Tohr hizo una inclinación de cabeza.

—Así es. Nuestro.

John volvió a recorrer el salón y el eco de sus pisadas rebotaba contra las paredes.

—¿Qué te ha impulsado a hacerlo? ¿Y por qué esta noche? —preguntó por señas.

—No ha sido una sola cosa en particular. Ha sido más bien el resultado de un cúmulo de cosas.

John tenía que admitir que le gustaba esa respuesta. Pensar que todo tuviera que ver únicamente con Otoño lo irritaba, aunque eso no fuera justo con ella.

La gente seguía adelante con su vida. Eso era sano.

Y quizá esa rabia permanente era señal de que él también tenía que seguir adelante.

—Siento mucho no haber sido más comprensivo, ya sabes…, con respecto a Otoño.

—Ah, no tiene importancia. Yo sé que es difícil.

—¿Vas a aparearte con ella?

—No.

John levantó las cejas con sorpresa.

—¿Por qué no?

—Es complicado… Aunque, en realidad, no. Es bastante sencillo. Lo eché todo a perder hace un par de noches. Y ya no hay marcha atrás.

—Ay…, mierda.

—Sí. —Tohr sacudió la cabeza y miró a su alrededor—. Sí…

Los dos machos se quedaron un rato allí, recorriendo con los ojos el desastre que habían creado a partir del orden que en su día había existido. El estado actual de la casa, supuso John, era una imagen bastante aproximada de lo que había sido la vida de ellos dos desde el asesinato de Wellsie: un caos en el que todo estaba en el lugar equivocado y en el centro había un gran vacío.

De todos modos, eso era más apropiado que lo que había antes: un orden falso, preservado por la negativa a seguir adelante, lo cual era una mentira muy peligrosa.

—¿Estás seguro de que quieres vender la propiedad?

—Sí. Fritz va a llamar al agente inmobiliario tan pronto como empiece el día laboral. A menos… Bueno, si Xhex y tú la queréis no tienes necesidad ni de decirlo…

—No, estoy de acuerdo contigo. Es hora de desprenderse.
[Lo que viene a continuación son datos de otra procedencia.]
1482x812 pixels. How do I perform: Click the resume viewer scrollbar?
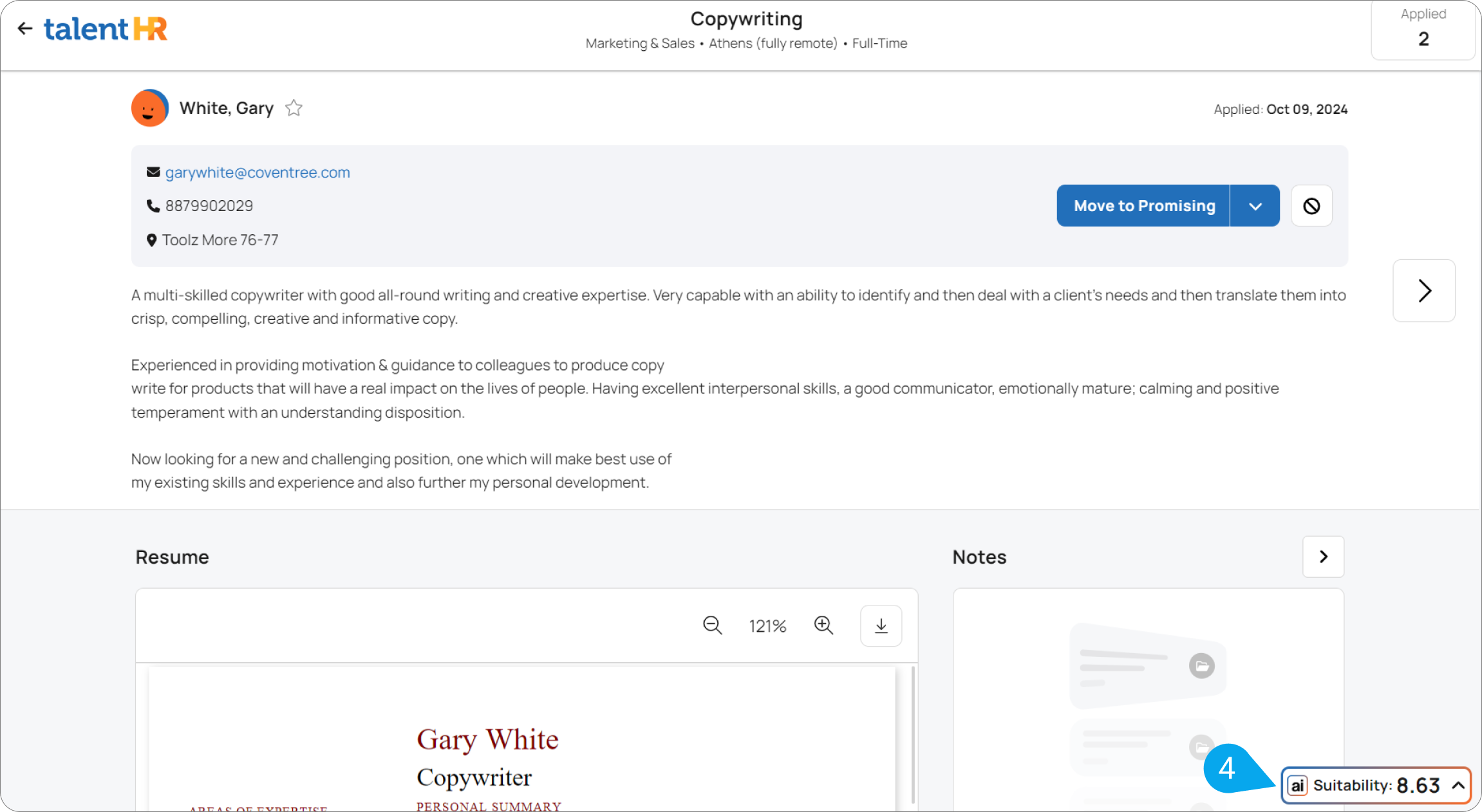click(913, 734)
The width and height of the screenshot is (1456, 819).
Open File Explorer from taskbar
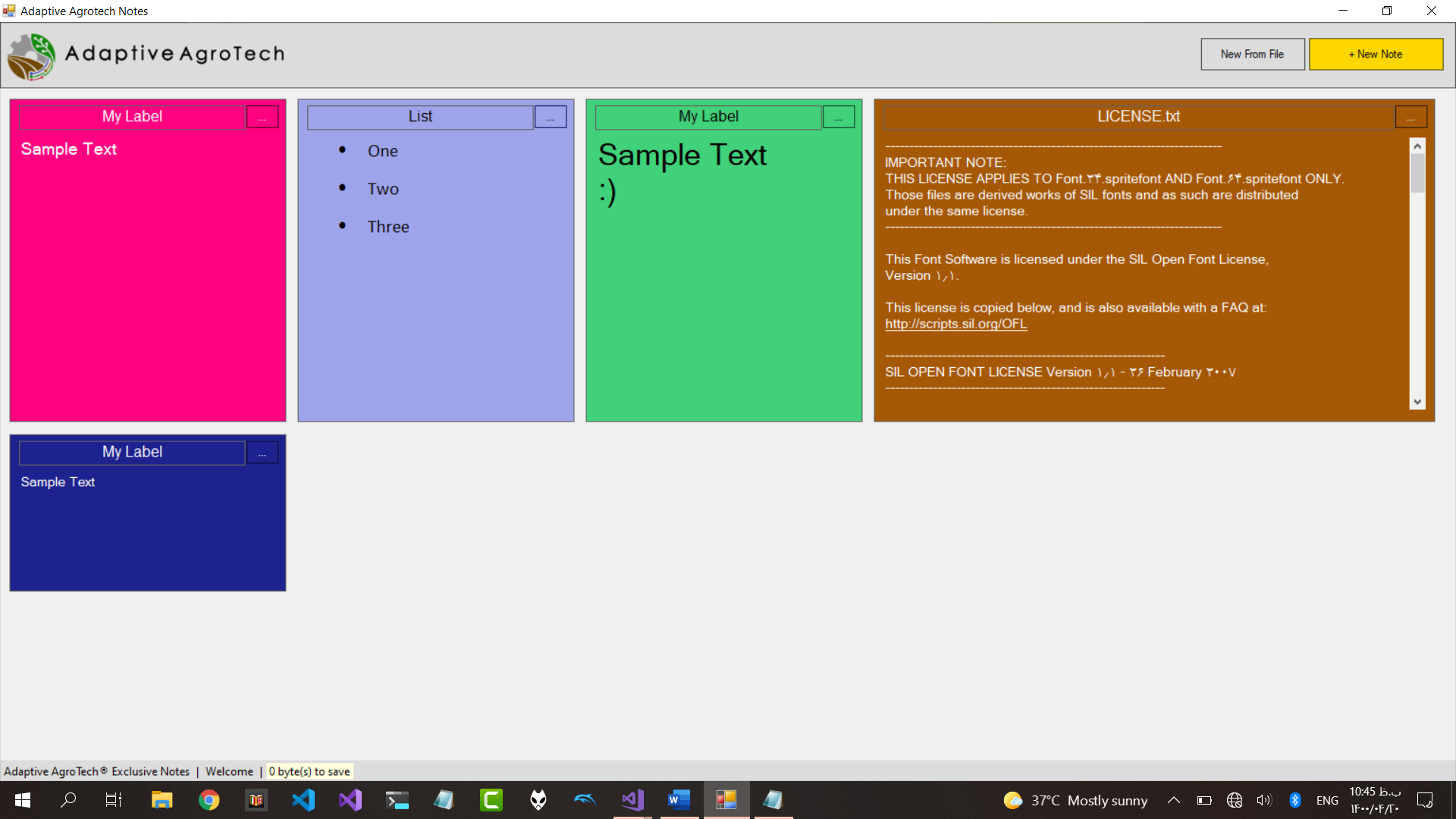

—Escucha, me gustaría que pudieras tomarte libres las próximas dos noches. Aquí todavía hay mucho que hacer y me gusta que estés conmigo.

—Por supuesto. No me gustaría estar en ninguna otra parte.

—Perfecto. Eso está muy bien.

Los dos machos se quedaron mirándose.

—Supongo que es hora de irnos.

Tohr asintió lentamente.

—Sí, hijo. Así es.

Sin decir ni una palabra más, los dos salieron por la puerta principal, cerraron bien… y se desintegraron de vuelta a la mansión.

Mientras sus moléculas se dispersaban, John se dijo que todo había sido de lo más normal, sin intercambio trascendental de palabras, sin discurso solemne, sin un acto simbólico… Pero, claro, eso era natural. El proceso de sanación, a diferencia de lo que ocurría con el dolor, era suave y lento.

Una puerta que se cierra discretamente, en lugar de un portazo.